De Tebessa où il animait, hier, un meeting populaire, le SG du FLN a été fidèle à lui-même, tirant à boulets rouges sur ses ennemis, et par extension dans sa logique, les ennemis de Bouteflika. Dans une diatribe enfiévrée, Amar Saâdani s'en est pris, tour à tour, à Toufik, Louisa Hanoune, Rebrab, Belayat, les partis de l'opposition, enfin, à tous ceux qui ne partagent pas ses opinions et qui ne se rangent pas derrière lui. Mais celui qui a, le plus, pris pour son grade reste l'ancien N°1 du DRS, le général major Mohammed Mediene, dit Toufik, dit aussi «Rab Dzaïr». Saâdani a, ainsi, accusé un lobby assimilé «à une pieuvre avec cinq bras», de mener campagne, à travers plusieurs relais, pour imposer son homme à El Mouradia. Et à Saâdani de détailler ses cinq tentacules: sécuritaire, médiatique, politique, financier et administratif.
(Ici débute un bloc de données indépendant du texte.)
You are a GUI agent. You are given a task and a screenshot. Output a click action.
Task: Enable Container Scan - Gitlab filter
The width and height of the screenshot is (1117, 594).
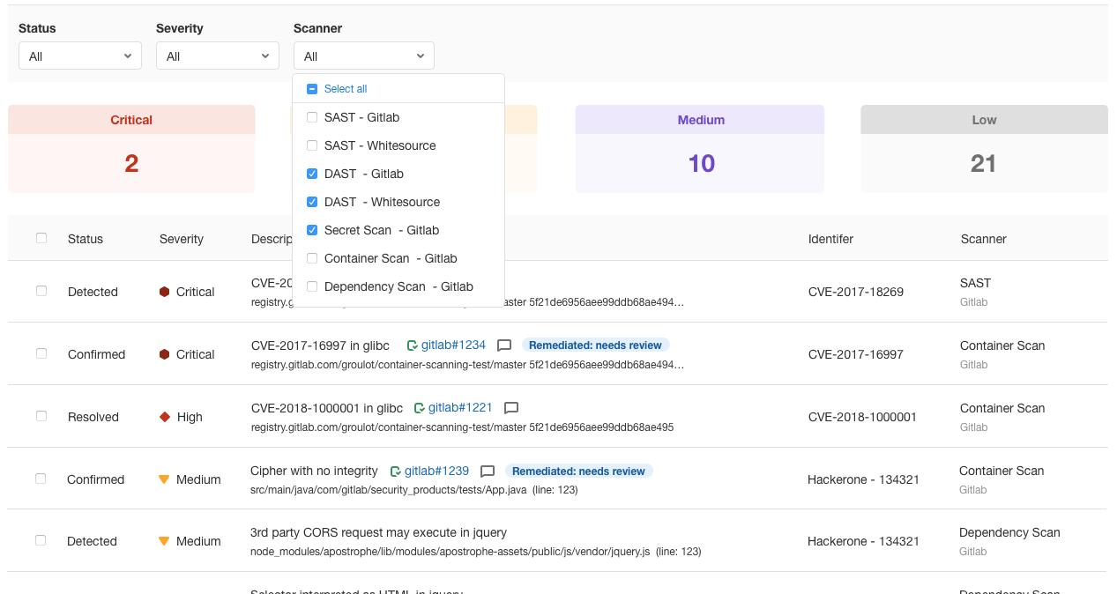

Et il est aisé de deviner les hommes censés représenter les têtes de ponts de ses relais puisque, et sans surprise, on retrouve l'ancien patron des Services aux commandes du bras sécuritaire, secondé par des généraux, à la retraite, ou limogés. Aux comptes, c'est l'homme d'affaires Issad Rebrab qui est en point de mire des tirs de Saâdani. Il est, notamment, accusé de faire le jeu de Toufik, à travers le rachat d' «El Khabar». Pour le SG du FLN, ce n'est pas le patron de Cevital qui souhaite reprendre «El Khabar» mais bel et bien Toufik «la tête de la pieuvre», affirmant que l'argent de la transaction a été retiré de la Banque centrale «avec des noms d'emprunt». Des accusations graves, sans l'ombre d'une preuve, qui contribuent à polluer, un peu plus, la scène politique dont les débats souffrent de médiocrité et de décadence, du propre aveu de Ali Benflis. Sur sa lancée, Saâdani croit savoir que le général à la retraite avait, déjà, projeté de racheter le quotidien «El Watan» en vue de la prochaine présidentielle. Remettant, encore, une couche, il le dénigre, indiquant que «la tête de la pieuvre, celle qui désignait les présidents et les ministres, en Algérie, n'est même pas en mesure, aujourd'hui, d'imposer un chef de daïra», d'où sa volonté d'acquérir les deux titres pour «exercer sa pression et imposer son choix». Deux hommes, deux cibles encouragées à être chassées, Saâdani n'épargnera pas, non plus, Rebrab, lui reprochant d'avoir profité et évolué durant les années 90, grâce au général Toufik.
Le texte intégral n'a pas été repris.